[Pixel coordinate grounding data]
↓

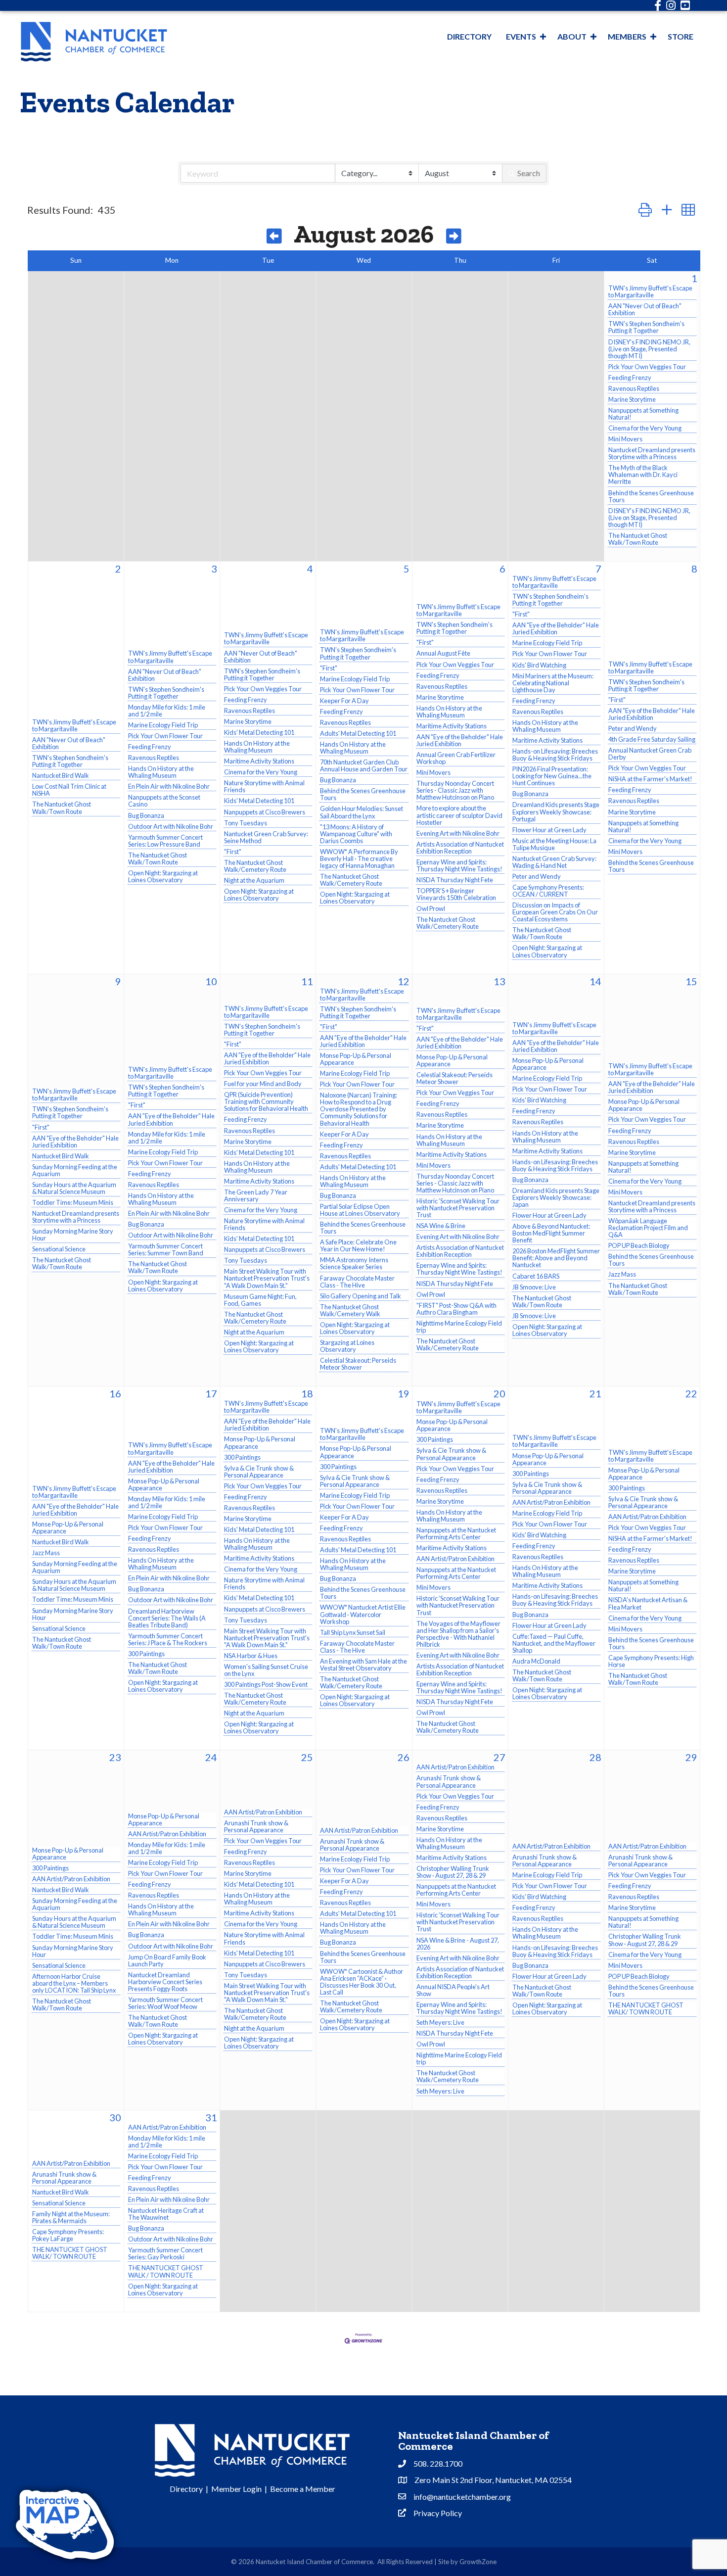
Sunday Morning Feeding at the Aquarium (74, 1170)
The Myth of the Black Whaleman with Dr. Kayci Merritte (643, 474)
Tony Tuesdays (245, 822)
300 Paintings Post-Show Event (266, 1684)
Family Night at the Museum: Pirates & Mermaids (71, 2217)
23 (115, 1757)
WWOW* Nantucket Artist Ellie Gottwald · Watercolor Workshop (363, 1614)
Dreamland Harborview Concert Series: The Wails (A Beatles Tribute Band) (167, 1618)
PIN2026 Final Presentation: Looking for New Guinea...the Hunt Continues (551, 775)
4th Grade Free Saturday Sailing (651, 739)
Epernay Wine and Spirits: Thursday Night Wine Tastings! (459, 865)
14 (595, 981)
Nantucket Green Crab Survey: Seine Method (266, 837)
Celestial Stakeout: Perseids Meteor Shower (358, 1364)
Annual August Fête (443, 653)
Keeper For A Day (344, 700)
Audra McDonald (536, 1661)
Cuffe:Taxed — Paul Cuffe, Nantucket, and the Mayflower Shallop (553, 1643)
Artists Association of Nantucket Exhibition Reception (460, 848)
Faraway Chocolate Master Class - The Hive (357, 1281)
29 (691, 1757)
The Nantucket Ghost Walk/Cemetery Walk (350, 1310)
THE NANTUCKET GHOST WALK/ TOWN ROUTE (645, 2008)
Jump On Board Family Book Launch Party (167, 1960)
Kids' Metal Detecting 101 (259, 732)
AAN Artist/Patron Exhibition (455, 1558)
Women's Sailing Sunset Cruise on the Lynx (266, 1670)
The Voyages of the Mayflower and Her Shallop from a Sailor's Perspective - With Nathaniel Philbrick (458, 1634)
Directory (469, 36)
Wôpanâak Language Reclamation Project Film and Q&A (648, 1227)
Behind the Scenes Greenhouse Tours (651, 496)
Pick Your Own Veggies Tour (647, 366)
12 (403, 981)
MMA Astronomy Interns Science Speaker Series (354, 1263)
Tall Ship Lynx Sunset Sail (352, 1632)
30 (115, 2117)
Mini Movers (625, 438)
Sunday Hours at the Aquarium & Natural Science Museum (74, 1188)
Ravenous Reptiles (633, 388)
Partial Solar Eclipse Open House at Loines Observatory (360, 1210)
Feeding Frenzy (629, 377)
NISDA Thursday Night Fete (454, 879)
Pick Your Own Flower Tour (165, 735)
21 (595, 1393)
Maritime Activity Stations (259, 761)
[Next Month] (453, 236)
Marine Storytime (632, 399)
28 (595, 1757)
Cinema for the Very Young (645, 428)
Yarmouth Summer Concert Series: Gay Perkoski (165, 2253)
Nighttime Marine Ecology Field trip (459, 1327)
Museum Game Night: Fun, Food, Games (260, 1300)
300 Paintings (146, 1653)
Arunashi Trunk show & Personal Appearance (256, 1826)
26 (403, 1757)
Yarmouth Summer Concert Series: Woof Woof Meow (165, 2003)
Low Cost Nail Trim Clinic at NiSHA (69, 790)
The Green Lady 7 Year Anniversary (255, 1195)
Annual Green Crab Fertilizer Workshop (456, 758)
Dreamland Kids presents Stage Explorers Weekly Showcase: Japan (555, 1197)
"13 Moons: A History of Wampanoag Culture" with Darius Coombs (356, 833)
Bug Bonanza (146, 815)
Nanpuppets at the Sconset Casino (164, 801)
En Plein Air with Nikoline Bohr (169, 786)
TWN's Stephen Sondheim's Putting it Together (646, 327)
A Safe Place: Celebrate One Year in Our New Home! (358, 1245)
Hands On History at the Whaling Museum (161, 772)
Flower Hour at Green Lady (549, 829)
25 (307, 1757)
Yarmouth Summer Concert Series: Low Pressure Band (165, 841)
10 (211, 981)
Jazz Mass (622, 1274)
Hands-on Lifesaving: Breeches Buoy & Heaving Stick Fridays (555, 755)
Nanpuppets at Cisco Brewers (264, 812)
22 (691, 1393)
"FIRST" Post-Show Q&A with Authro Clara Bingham (456, 1309)
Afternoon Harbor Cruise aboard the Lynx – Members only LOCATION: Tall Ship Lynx (74, 1983)
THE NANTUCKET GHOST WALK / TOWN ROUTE (165, 2271)
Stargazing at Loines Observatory (347, 1346)
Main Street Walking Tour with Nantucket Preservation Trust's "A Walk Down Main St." (267, 1278)
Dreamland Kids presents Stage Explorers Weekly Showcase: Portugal (555, 811)
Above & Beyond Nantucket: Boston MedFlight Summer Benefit (551, 1233)
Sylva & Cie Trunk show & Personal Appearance (259, 1472)
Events (521, 36)
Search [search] (528, 173)
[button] (645, 209)
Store (680, 36)
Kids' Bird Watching (539, 665)
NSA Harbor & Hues (250, 1655)
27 (499, 1757)
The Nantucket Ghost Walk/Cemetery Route (255, 866)
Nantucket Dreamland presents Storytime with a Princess (651, 453)
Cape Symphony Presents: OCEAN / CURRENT (548, 891)
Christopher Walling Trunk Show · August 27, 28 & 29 (452, 1872)
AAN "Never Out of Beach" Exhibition (645, 309)
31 (211, 2117)
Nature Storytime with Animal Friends (264, 786)
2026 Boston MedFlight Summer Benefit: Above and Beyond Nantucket (556, 1257)
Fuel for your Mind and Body (263, 1083)
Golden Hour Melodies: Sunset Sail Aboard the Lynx (361, 812)
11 (307, 981)
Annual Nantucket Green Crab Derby (649, 754)
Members (627, 36)
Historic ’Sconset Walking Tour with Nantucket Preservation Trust (458, 1207)
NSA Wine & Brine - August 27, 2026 (457, 1944)
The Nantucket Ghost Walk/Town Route (637, 539)
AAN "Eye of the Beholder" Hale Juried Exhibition (459, 740)
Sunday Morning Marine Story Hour (72, 1234)
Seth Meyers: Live (440, 2022)
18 (307, 1393)
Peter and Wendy (536, 876)
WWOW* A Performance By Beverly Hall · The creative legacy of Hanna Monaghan (359, 858)
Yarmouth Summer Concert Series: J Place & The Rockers (167, 1639)
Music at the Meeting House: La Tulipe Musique (554, 844)
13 (499, 981)
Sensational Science (59, 1248)
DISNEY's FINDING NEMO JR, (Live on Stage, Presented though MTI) (649, 348)
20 (499, 1393)
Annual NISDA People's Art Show (453, 1990)
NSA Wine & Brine (440, 1225)
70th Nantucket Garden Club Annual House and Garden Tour (364, 765)
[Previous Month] (274, 236)
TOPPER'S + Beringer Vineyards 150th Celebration (456, 894)
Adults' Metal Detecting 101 (358, 733)
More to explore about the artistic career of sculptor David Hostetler (459, 815)
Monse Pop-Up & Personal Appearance (355, 1059)
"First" (232, 851)
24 (211, 1757)
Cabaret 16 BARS (535, 1276)
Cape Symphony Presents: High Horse (651, 1661)
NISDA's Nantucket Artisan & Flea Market (647, 1603)
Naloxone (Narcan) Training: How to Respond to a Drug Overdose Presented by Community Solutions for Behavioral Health (358, 1109)
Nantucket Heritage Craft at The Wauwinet (166, 2214)
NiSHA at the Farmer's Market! (650, 778)
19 (403, 1393)
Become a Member (302, 2488)
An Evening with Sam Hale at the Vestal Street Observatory (363, 1664)
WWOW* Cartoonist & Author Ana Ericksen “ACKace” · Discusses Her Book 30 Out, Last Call (361, 1982)
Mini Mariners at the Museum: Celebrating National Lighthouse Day (552, 682)
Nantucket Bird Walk (60, 775)
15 (691, 981)
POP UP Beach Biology (639, 1245)
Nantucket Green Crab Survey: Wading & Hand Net (554, 862)
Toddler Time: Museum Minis (72, 1202)
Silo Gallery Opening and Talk (360, 1295)
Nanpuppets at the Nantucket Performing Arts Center (456, 1533)
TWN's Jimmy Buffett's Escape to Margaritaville (650, 291)
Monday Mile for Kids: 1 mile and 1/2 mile (166, 710)
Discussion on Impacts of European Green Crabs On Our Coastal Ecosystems (555, 912)
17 (211, 1393)
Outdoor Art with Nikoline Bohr (170, 826)
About (572, 36)
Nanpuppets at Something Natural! (643, 414)
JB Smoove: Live (534, 1287)
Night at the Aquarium (254, 880)
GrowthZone (478, 2562)
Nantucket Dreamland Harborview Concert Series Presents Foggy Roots (165, 1981)
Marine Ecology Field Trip (163, 724)
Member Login (236, 2488)
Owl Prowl (430, 908)
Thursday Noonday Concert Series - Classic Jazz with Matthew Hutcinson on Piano (455, 790)
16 (115, 1393)
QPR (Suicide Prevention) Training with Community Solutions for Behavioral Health (266, 1101)
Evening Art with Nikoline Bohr (458, 833)
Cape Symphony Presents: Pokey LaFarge (68, 2235)
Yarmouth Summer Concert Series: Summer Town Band (165, 1249)
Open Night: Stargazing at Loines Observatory (163, 876)
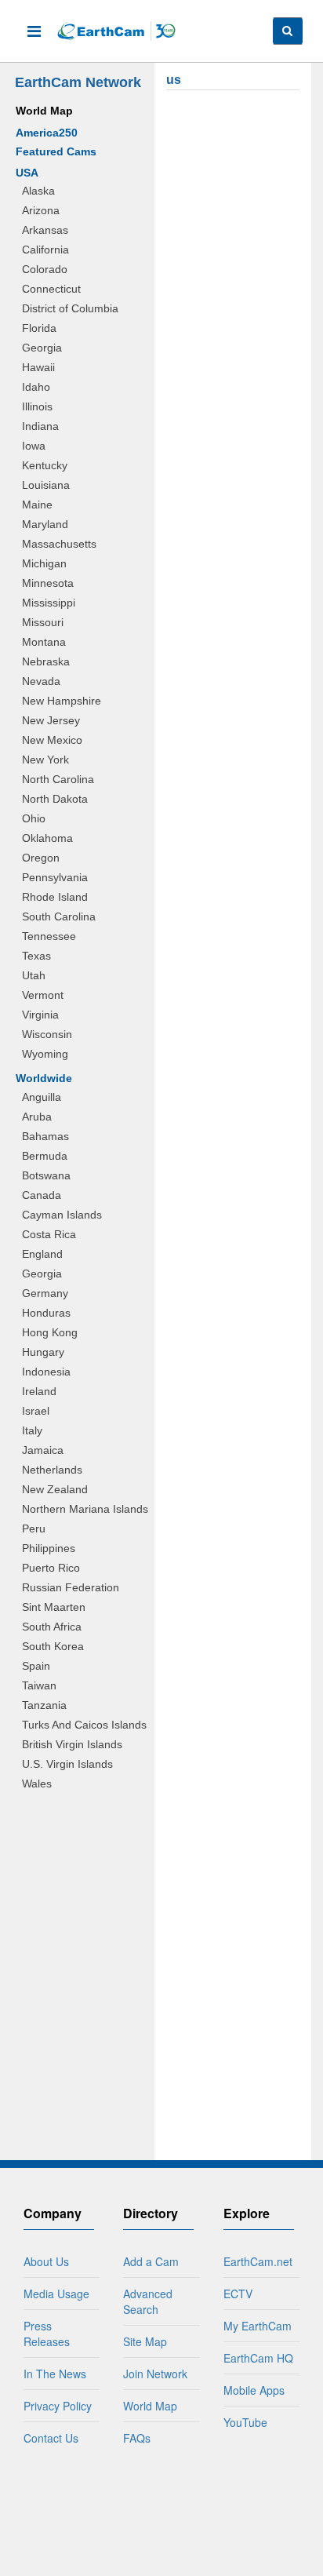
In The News (55, 2373)
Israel (35, 1411)
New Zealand (55, 1489)
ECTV (237, 2293)
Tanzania (44, 1705)
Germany (45, 1293)
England (42, 1254)
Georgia (42, 347)
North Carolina (58, 779)
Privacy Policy (58, 2406)
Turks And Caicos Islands (84, 1724)
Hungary (43, 1352)
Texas (36, 955)
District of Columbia (70, 308)
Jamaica (43, 1450)
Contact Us (51, 2438)
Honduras (46, 1312)
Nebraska (46, 661)
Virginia (40, 1014)
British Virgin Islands (72, 1744)
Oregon (41, 857)
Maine (37, 504)
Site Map (145, 2341)
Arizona (41, 210)
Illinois (37, 406)
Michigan (44, 563)
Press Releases (47, 2333)
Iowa (33, 445)
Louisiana (46, 485)
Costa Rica (49, 1234)
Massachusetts (59, 543)
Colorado (44, 269)
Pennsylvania (55, 877)
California (45, 249)
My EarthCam (257, 2326)
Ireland (39, 1391)
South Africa (52, 1626)
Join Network (155, 2373)
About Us (46, 2261)
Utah (33, 975)
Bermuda (44, 1156)
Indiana (40, 426)
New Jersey (51, 720)
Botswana (46, 1175)
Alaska (38, 190)
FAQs (137, 2438)
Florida (39, 328)
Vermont (43, 995)
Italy (32, 1430)
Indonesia (46, 1371)
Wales (37, 1783)
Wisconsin (47, 1034)
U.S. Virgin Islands (67, 1764)
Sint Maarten (53, 1607)
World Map (44, 110)
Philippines (48, 1548)
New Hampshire (61, 700)
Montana (44, 642)
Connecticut (51, 288)
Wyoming (45, 1054)
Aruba (37, 1116)
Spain (36, 1666)
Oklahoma (47, 838)
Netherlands (52, 1469)
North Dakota (55, 798)
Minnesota (48, 583)
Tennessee (49, 936)
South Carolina (59, 916)
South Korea (53, 1646)
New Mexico (52, 740)
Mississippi (48, 602)
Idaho (36, 387)
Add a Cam (151, 2261)
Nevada (41, 681)
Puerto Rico (51, 1567)
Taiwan (39, 1685)
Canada (41, 1195)
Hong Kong (50, 1332)
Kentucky (44, 465)
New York (45, 759)
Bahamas (45, 1136)
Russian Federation (70, 1587)
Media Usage (56, 2293)
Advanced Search (147, 2301)
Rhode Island (55, 897)
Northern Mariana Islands (85, 1509)
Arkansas (45, 230)
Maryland (45, 524)
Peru (33, 1528)
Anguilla (41, 1097)
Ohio (33, 818)
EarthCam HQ (258, 2358)
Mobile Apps (254, 2390)
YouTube (245, 2422)
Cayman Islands (62, 1214)
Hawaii (38, 367)
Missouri (43, 622)
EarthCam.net (257, 2261)
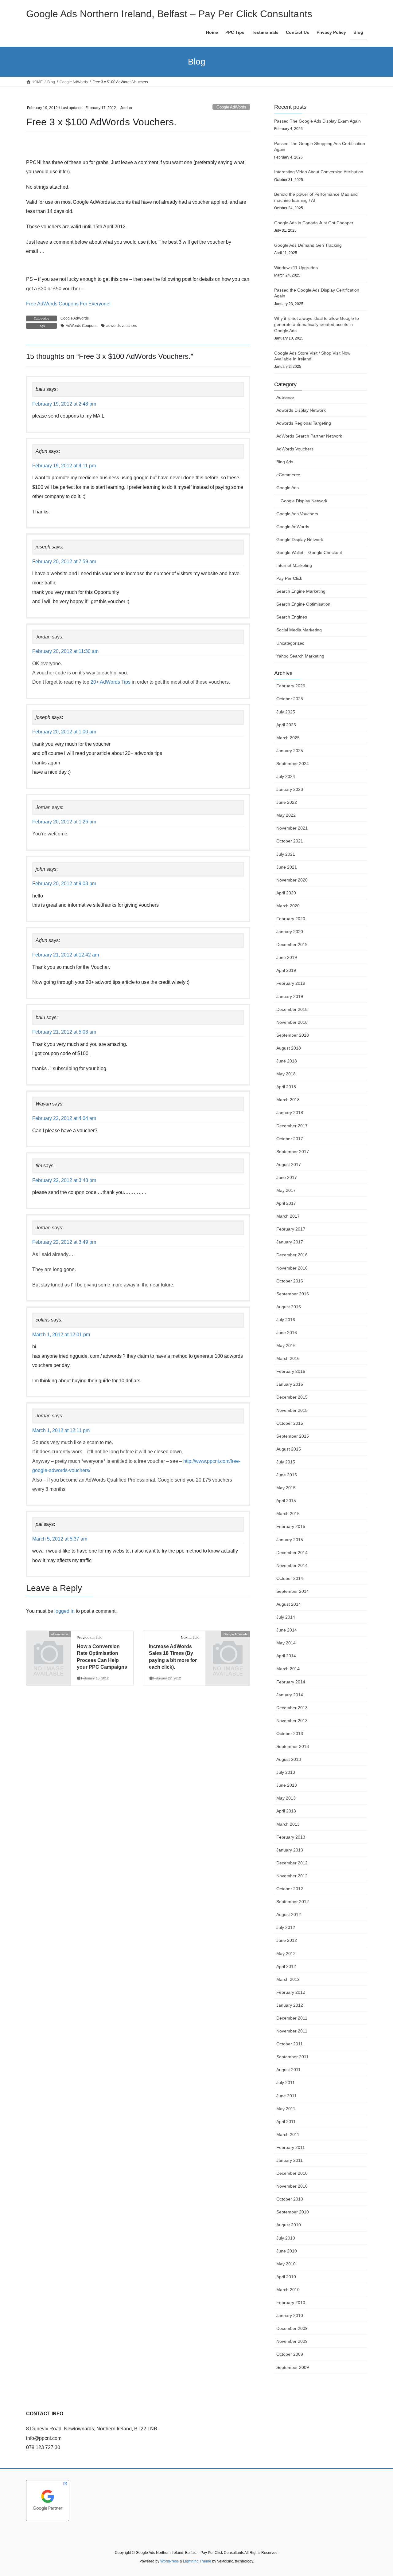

↑

= Problem description =
Your answer should be the lines above, from the line containing "Dreamland Kids presents Stage Explorers Weekly Showcase: Japan" up to and including the line containing "Exhibition (459, 740)", reproduced exactly and with nothing else.

= Solution =
Dreamland Kids presents Stage Explorers Weekly Showcase: Japan (555, 1197)
"13 Moons: A History of Wampanoag Culture" with Darius Coombs (356, 833)
Bug Bonanza (146, 815)
Nanpuppets at the Sconset Casino (164, 801)
En Plein Air with Nikoline Bohr (169, 786)
TWN's Stephen Sondheim's Putting it Together (646, 327)
A Safe Place: Celebrate One Year in Our New Home! (358, 1245)
Hands On History at the Whaling Museum (161, 772)
Flower Hour at Green Lady (549, 829)
25 (307, 1757)
Yarmouth Summer Concert Series: Low Pressure Band (165, 841)
10 (211, 981)
Jazz Mass (622, 1274)
Hands-on Lifesaving: Breeches Buoy & Heaving Stick Fridays (555, 755)
Nanpuppets at Cisco Brewers (264, 812)
22 (691, 1393)
"FIRST" Post-Show Q&A with Authro Clara Bingham (456, 1309)
Afternoon Harbor Cruise aboard the Lynx – Members only LOCATION: Tall Ship Lynx (74, 1983)
THE NANTUCKET GHOST WALK / TOWN ROUTE (165, 2271)
Stargazing at Loines Observatory (347, 1346)
Main Street Walking Tour with Nantucket Preservation Trust's "A Walk Down Main St." (267, 1278)
Dreamland Kids presents Stage Explorers Weekly Showcase: Portugal (555, 811)
Above & Beyond Nantucket: Boston MedFlight Summer Benefit (551, 1233)
Sylva & Cie Trunk show & Personal Appearance (259, 1472)
Events (521, 36)
Search [search] (528, 173)
[button] (645, 209)
Store (680, 36)
Kids' Bird Watching (539, 665)
NSA Harbor & Hues (250, 1655)
27 (499, 1757)
The Nantucket Ghost Walk/Cemetery Route (255, 866)
Nantucket Dreamland presents Storytime with a Princess (651, 453)
Cape Symphony Presents: OCEAN / CURRENT (548, 891)
Christopher Walling Trunk Show · August 27, 28 & 29 (452, 1872)
AAN "Never Out of Beach" Exhibition (645, 309)
31 (211, 2117)
Nature Storytime with Animal Friends (264, 786)
2026 Boston MedFlight Summer Benefit: Above and Beyond Nantucket (556, 1257)
Fuel for your Mind and Body (263, 1083)
Golden Hour Melodies: Sunset Sail Aboard the Lynx (361, 812)
11 (307, 981)
Annual Nantucket Green Crab Derby (649, 754)
Members (627, 36)
Historic ’Sconset Walking Tour with Nantucket Preservation Trust (458, 1207)
NSA Wine & Brine - August 27, 2026 (457, 1944)
The Nantucket Ghost Walk/Town Route (637, 539)
AAN "Eye of the Beholder" Hale Juried Exhibition (459, 740)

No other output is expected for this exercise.